If a vacant parcel is zoned for a Wal-Mart, and sized for a Wal-Mart or other big box retail, don't be surprised if that's what moves in, he said.

Even diligent research may not have prepared several Pinal County residents for the giant fissure cracks that opened up their properties after heavy rains in spring 2005.

A statewide map of earth fissures has never been created. The Queen Creek and Santan areas were last mapped in 1994.

Outcry from the fissures that opened up on properties in that area last year has prompted the Arizona Association of Realtors and some elected officials to draft a bill to ensure that buyers receive truthful information about land fissures when they purchase property.

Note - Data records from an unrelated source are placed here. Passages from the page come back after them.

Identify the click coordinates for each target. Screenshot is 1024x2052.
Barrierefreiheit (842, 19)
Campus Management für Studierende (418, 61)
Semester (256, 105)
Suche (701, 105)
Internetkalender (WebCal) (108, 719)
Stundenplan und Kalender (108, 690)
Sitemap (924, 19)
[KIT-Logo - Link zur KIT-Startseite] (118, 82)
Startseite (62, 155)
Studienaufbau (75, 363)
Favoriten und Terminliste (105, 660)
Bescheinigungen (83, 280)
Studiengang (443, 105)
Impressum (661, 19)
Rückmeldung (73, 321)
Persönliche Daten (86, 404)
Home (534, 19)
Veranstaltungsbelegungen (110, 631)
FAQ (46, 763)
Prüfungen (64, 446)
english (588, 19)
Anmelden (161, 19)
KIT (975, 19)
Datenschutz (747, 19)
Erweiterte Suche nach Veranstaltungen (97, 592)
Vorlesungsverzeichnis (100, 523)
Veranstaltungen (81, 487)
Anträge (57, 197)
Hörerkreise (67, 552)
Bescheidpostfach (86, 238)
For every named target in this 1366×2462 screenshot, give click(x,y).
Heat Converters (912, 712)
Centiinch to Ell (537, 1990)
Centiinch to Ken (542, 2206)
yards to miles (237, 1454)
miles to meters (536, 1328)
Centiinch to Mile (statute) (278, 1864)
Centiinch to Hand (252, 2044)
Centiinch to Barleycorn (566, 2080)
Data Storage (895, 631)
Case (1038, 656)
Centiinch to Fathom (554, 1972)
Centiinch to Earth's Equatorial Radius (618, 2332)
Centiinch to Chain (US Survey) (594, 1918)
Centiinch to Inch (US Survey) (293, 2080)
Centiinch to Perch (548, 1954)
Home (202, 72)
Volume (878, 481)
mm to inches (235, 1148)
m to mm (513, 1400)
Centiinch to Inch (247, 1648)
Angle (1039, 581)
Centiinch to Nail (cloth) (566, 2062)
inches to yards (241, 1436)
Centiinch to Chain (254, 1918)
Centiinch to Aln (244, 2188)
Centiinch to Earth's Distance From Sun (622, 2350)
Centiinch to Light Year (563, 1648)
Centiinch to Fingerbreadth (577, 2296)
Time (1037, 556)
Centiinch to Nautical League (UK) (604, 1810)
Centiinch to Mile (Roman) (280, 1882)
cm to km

In Chandler, recent tests at a 44-year-old Santan Honeywell jet engine facility about two miles south of the city resurrected neighborhood angst over the noise and how much was disclosed to home buyers. In 2003, neighbors filed two lawsuits in Maricopa County Superior Court against builders who failed to include the jet testing in reports.

The lessons? Don't count on sellers, agents or developers to disclose everything, experts say.

Several homeowners in Gilbert's Power Ranch were upset last year when an apartment complex built in their neighborhood turned out to include low-income housing, not the "luxury condominiums" many residents claimed they were told about. Plans to set aside as much as 90 percent of the units at the San Clemente apartment complex for low-income individuals were on the books for at least a year before many of the Power Ranch residents had even purchased their homes.

"You can't always depend on what you're told," Fee said.

Never purchase property without thoroughly understanding how it is zoned and what can and cannot be built on it.

Also, research the disposition of the planning department and communities nearby: do they listen to residents, or cave to developers?

The best weapon is due diligence combined with the buyers' eyes and ears, Brown said.

Donna Valenzuela said her family is happy in Rancho Del Ray, and they feel comfortable buying a house there now.

"You have to find a neighborhood where you feel safe," she said. "And I have really good neighbors."